What this task involves. Gather every line of the rows below that contains the string "marker". Copy each such line unchanged.

(Rows about locating items on screens)
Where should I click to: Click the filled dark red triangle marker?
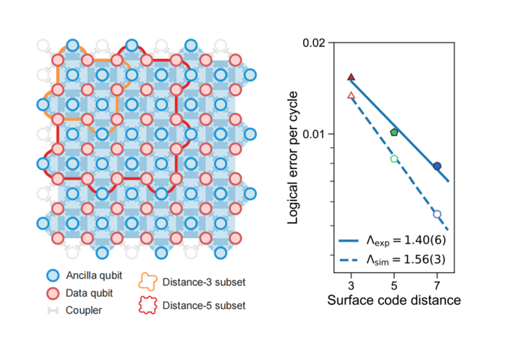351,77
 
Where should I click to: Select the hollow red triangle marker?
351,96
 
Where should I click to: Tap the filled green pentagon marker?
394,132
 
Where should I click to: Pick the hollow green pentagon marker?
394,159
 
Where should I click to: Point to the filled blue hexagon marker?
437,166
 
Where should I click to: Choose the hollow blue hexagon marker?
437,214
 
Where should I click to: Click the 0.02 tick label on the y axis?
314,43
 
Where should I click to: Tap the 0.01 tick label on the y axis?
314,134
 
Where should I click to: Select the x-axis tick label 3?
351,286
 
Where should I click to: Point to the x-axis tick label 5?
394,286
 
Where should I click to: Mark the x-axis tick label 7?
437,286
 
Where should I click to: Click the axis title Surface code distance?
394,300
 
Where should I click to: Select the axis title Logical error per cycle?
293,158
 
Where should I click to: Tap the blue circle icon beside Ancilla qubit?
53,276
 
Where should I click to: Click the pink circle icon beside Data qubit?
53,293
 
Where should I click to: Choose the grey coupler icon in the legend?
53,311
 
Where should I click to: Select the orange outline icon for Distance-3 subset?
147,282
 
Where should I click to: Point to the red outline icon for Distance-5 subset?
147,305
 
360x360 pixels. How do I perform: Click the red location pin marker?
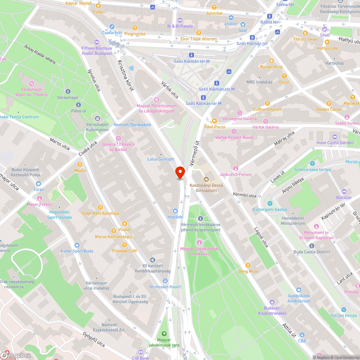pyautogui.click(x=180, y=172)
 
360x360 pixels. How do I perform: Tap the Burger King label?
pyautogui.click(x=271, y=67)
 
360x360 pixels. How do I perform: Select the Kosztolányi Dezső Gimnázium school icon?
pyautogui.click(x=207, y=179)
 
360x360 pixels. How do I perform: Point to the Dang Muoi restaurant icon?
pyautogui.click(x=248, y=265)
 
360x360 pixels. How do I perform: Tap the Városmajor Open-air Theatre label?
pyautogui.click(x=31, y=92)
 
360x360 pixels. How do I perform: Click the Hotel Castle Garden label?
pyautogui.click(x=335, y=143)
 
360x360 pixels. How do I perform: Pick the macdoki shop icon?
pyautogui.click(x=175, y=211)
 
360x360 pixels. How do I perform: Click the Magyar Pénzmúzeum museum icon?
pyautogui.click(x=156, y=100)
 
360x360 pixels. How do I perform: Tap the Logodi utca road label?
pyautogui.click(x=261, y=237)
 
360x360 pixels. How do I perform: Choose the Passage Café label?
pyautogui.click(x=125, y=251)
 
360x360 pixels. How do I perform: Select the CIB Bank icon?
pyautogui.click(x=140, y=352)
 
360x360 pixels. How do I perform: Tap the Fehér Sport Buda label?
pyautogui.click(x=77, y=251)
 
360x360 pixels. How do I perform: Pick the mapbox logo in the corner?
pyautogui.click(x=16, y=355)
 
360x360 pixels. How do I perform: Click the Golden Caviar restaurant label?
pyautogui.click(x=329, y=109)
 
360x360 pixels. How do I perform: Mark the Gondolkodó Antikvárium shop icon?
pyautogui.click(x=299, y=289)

Result for this exercise.
Where should I click to: Click the filled dark red triangle marker?
Where should I click to: Select the hollow red triangle marker?
Where should I click to: Tap the filled green pentagon marker?
Where should I click to: Pick the hollow green pentagon marker?
Where should I click to: Point to the filled blue hexagon marker?
Where should I click to: Choose the hollow blue hexagon marker?
360x360 pixels. How do I perform: Click the red location pin marker?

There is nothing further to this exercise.